Friday, February 2, 2007

CUTHBERT GRANT


CUTHBERT GRANT

Leader of the Metis Nation

by George Siamandas

CUTHBERT GRANT
Cuthbert Grant was the leader and founder of the Metis community of St Francois Xavier. Cuthbert Grant was the first educated Metis to wield profound influence over his people. Grant was a child of the fur trade like many other Metis. His father was Cuthbert Grant Sr a trader and partner of the North West Co. His mother was a Metis woman from the Q'Appelle region. Grant was born in 1793 near Kamsack Saskatchewan, son of Cuthbert the 1st and a Metis woman of Cree and French descent. He was 19 when he returned to find himself in the middle of the fur trade war between the HBC and the NWC. Separated from his culture Grant became adept at the white man's ways. Grant had three wives and fathered at least three sons and six daughters.

GRANT NOT A REBEL
Grant was not a rebel and spent much of his life as a stanch supporter of authority. In his biography on Grant, Author George Woodcock maintains that Grant was not the Metis visionary he is regarded as having been. Woodcock claims it had all been a plan by the North West Co to plant ideas like aboriginal rights and the notion of a Metis nation. He maintains Grant allowed himself to be used by the Nor'Westers partly because of vanity and his wishes to advance in the hierarchy.

HARASSING THE NEW SETTLEMENT
Grant's men began to harass the new Selkirk settlement allied with the Hudson Bay Co. and drove out the settlers. In 1816 he was implicated in the murder of a Owen Keveny. While awaiting trial, Grant jumped bail, but the charges were not proceeded with. When the HBC and NWC merged, Cuthbert Grant was left on the outside looking in. Woodcock claims Grant in short order, transferred his loyalties to the HBC.

FOUNDER OF GRANTOWN
Grant received a grant of land in the White Horse Plains area and founded Grant town in 1824 with a core group of 100 Metis families. He also helped transport goods for the HBC and was subsequently given larger jobs including an appointment as Warden of the Plains. In time, Grant became a justice of the peace. As Warden of the Plains one of his duties was to prevent illegal trade in the North West and in particular to freeze out Americans that had bene entering the territory.

A MAN OF MANY TALENTS
Grant had acquired some medical skills and was one of the first to practise European medicine on the plains. One of his medicine chests is preserved a the Manitoba Museum. In 1829, he built the first water mill in the North West.

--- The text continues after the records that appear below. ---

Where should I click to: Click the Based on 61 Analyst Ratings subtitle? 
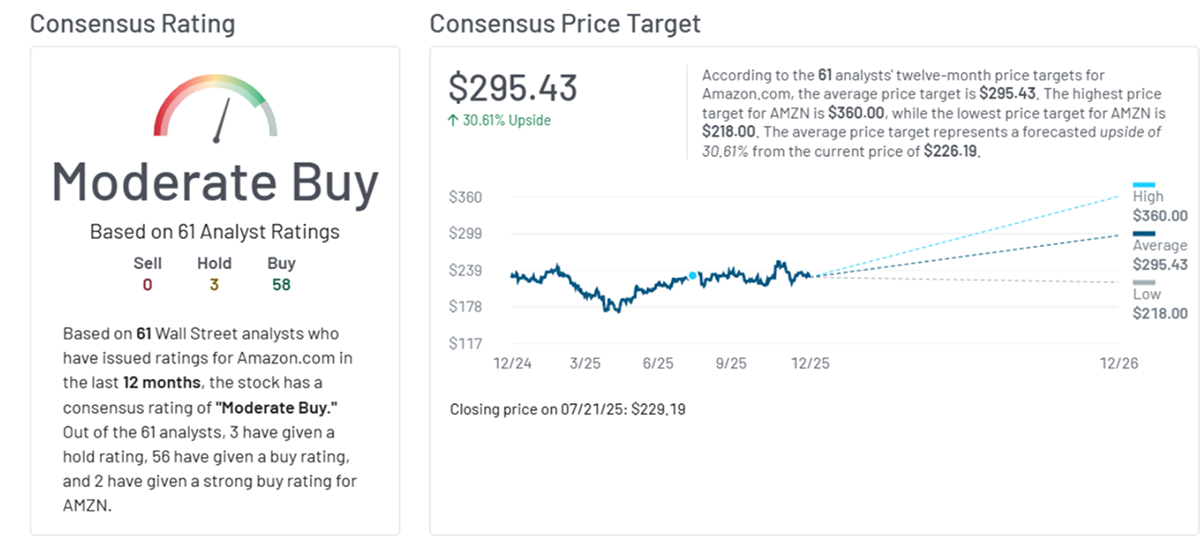[215, 232]
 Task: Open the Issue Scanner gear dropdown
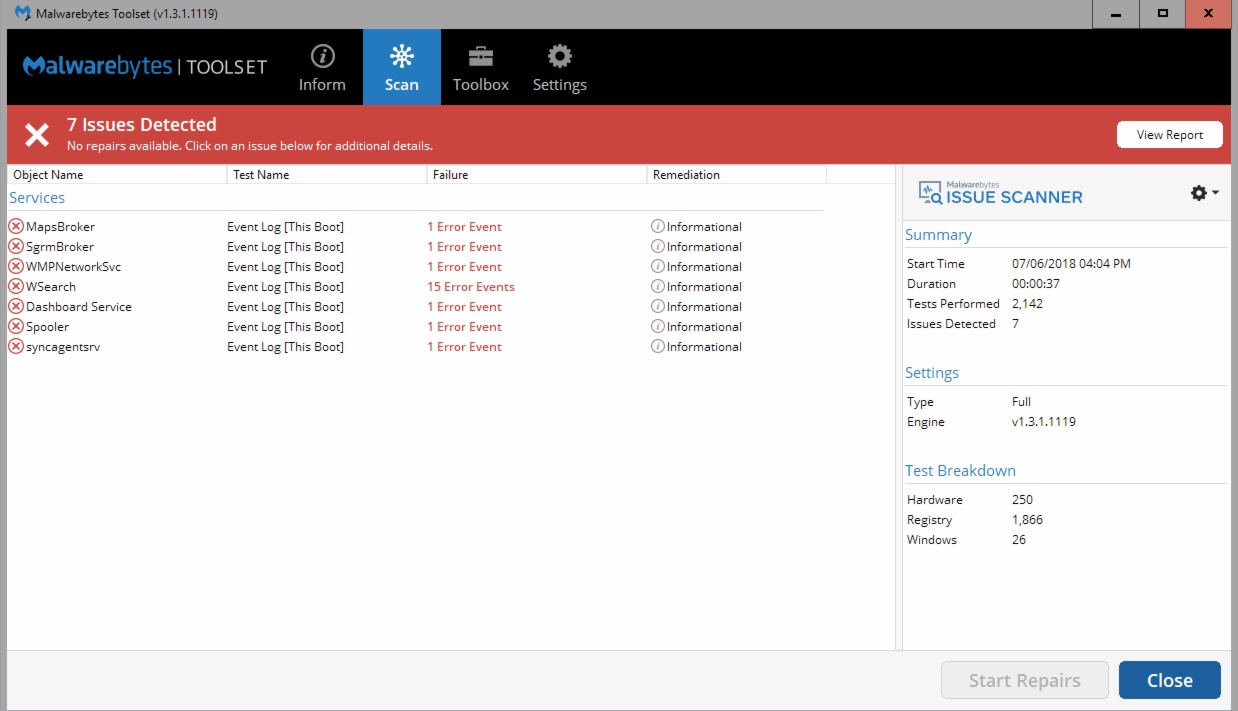pos(1204,193)
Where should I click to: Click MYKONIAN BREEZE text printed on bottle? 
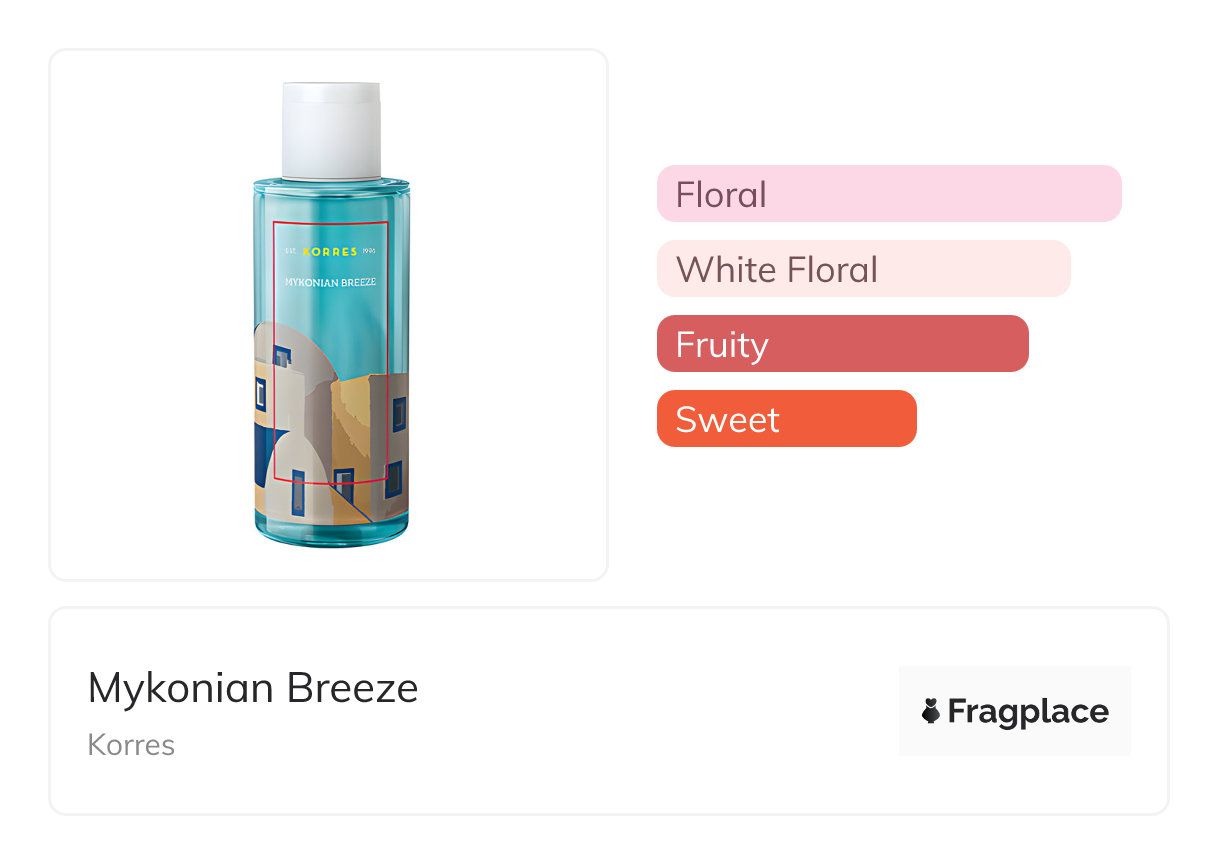click(330, 282)
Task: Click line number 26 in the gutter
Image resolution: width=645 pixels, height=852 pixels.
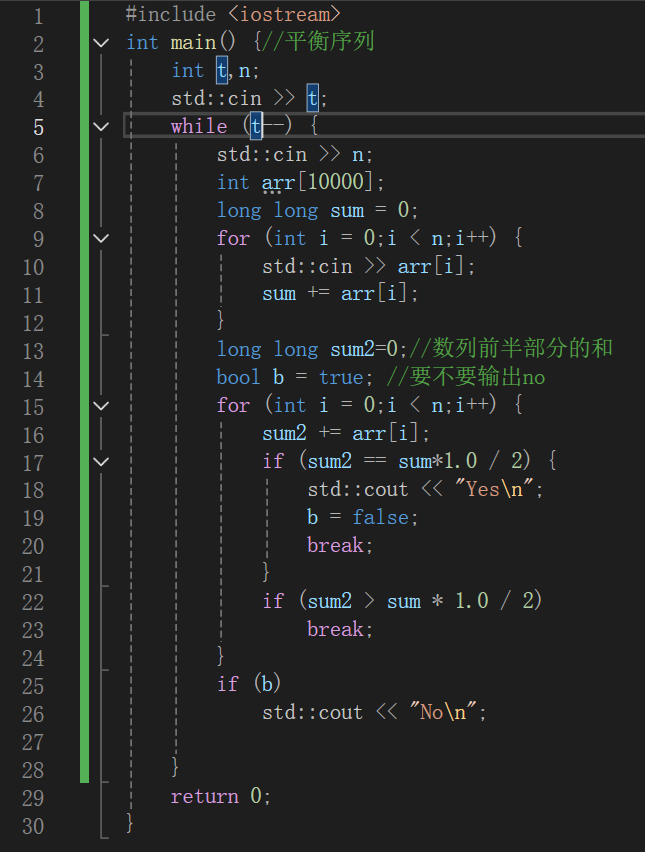Action: tap(33, 714)
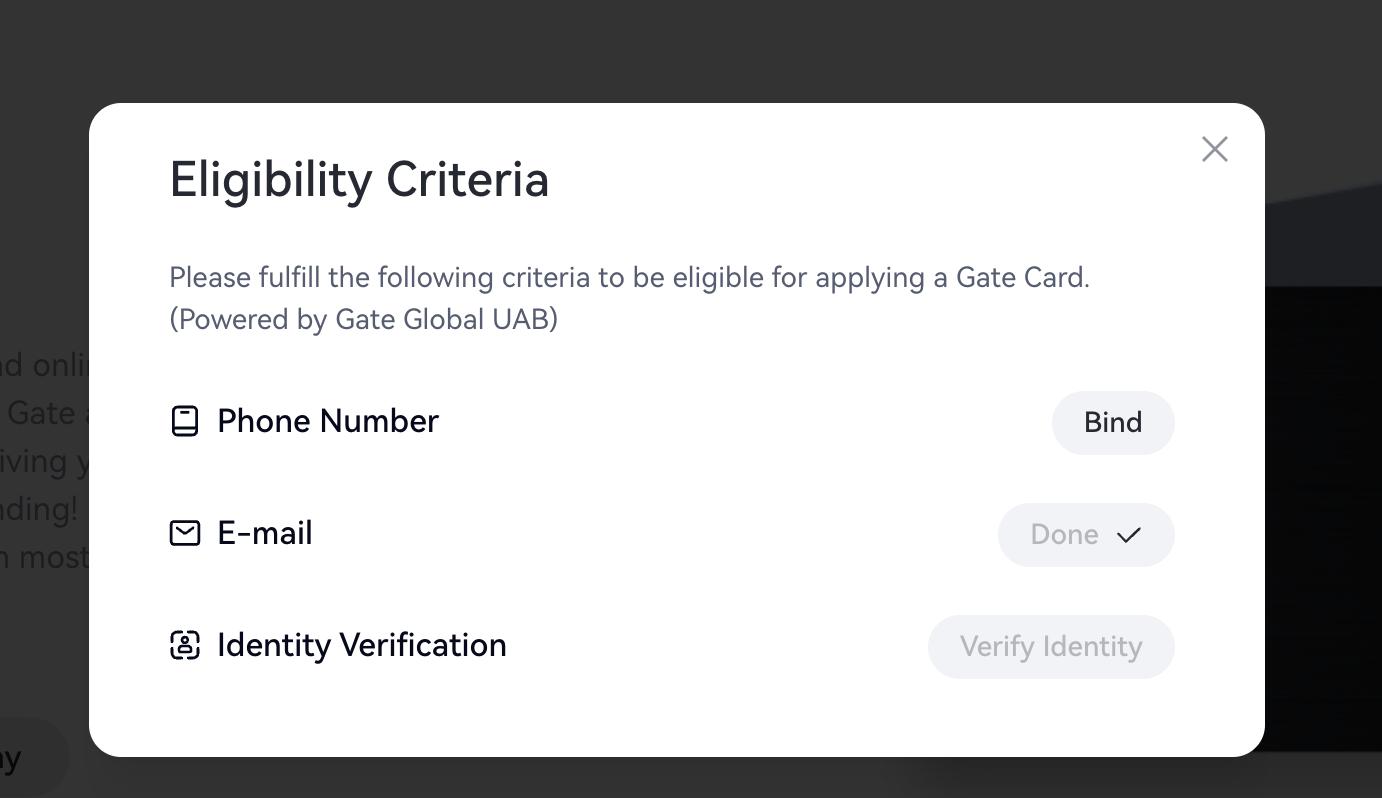Select the Identity Verification row label

point(361,645)
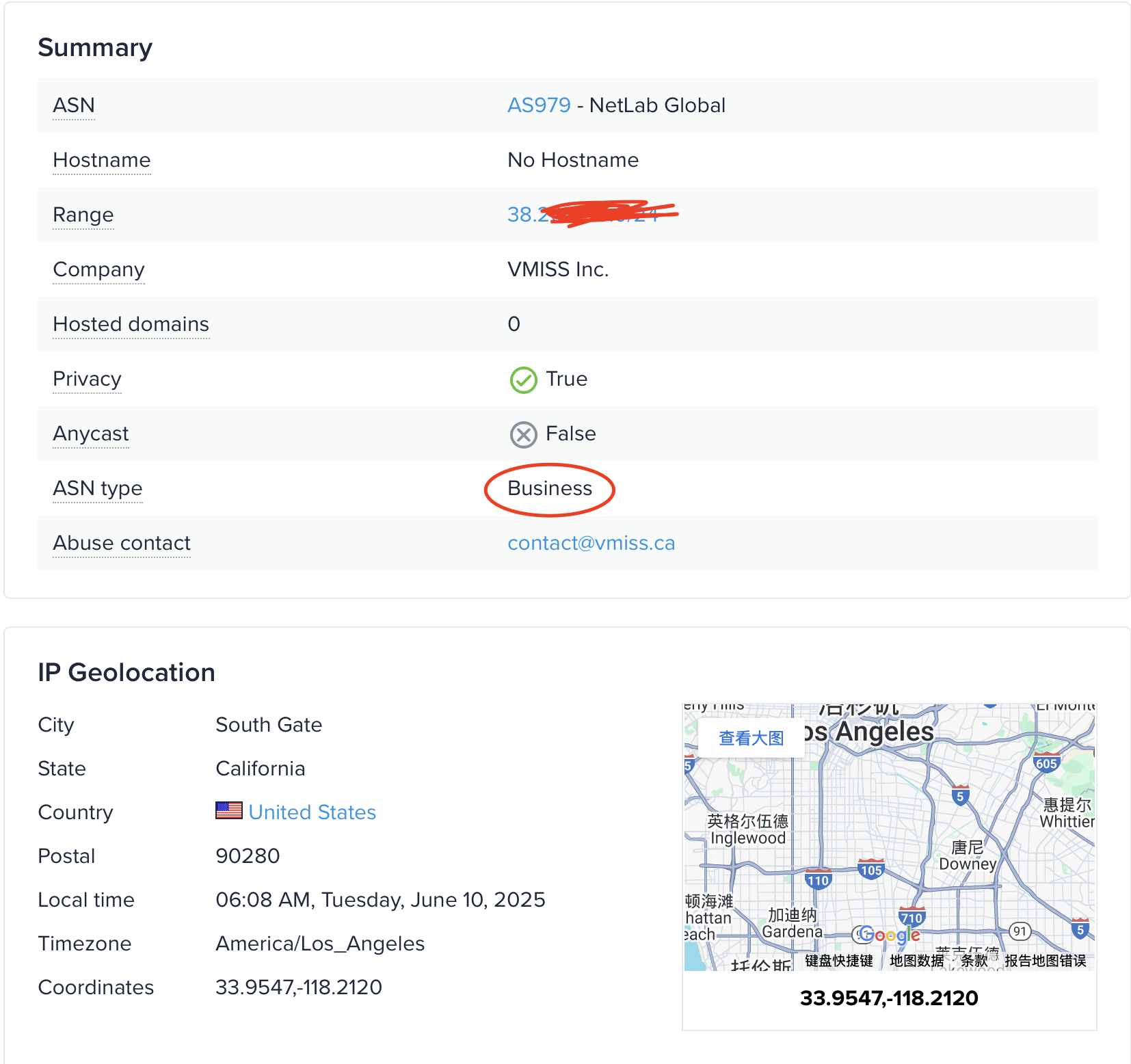
Task: Click 查看大图 to view larger map
Action: point(751,738)
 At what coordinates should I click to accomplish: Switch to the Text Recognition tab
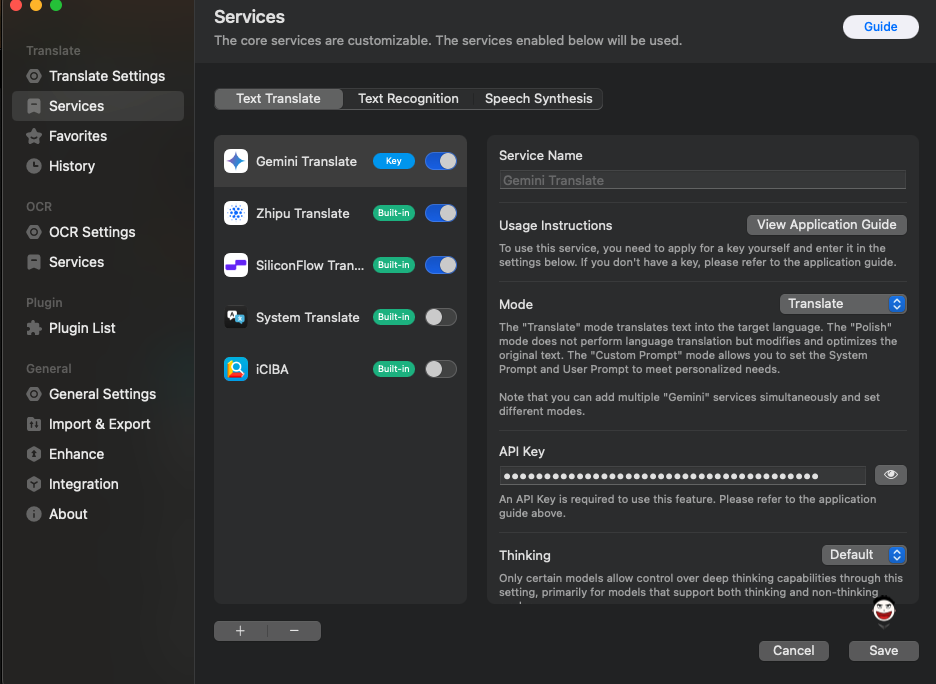point(408,98)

In the 1840s his influence began to wane. He was seen as being too conservative. There were other aggressive, and rebellious young men. French Metis, like Louis Riel Senior who took over leadership over issues like trade. There was now a deep division between the militant French Metis of Red River, and the people of White Horse Plains. Grant's son in law Pascal Breland maintained this aloof position years later during the Riel rebellion.

In the spring of 1854, Grant fell from his horse and did not recover from his injuries. He died that July 15, at age 61. After his death, the parish which had been known as Grantown was renamed St Francois Xavier. He lies buried beneath the altar of the parish church. Was Grant a sell-out or a visionary leader? Or one of those necessary facilitators of inevitable change?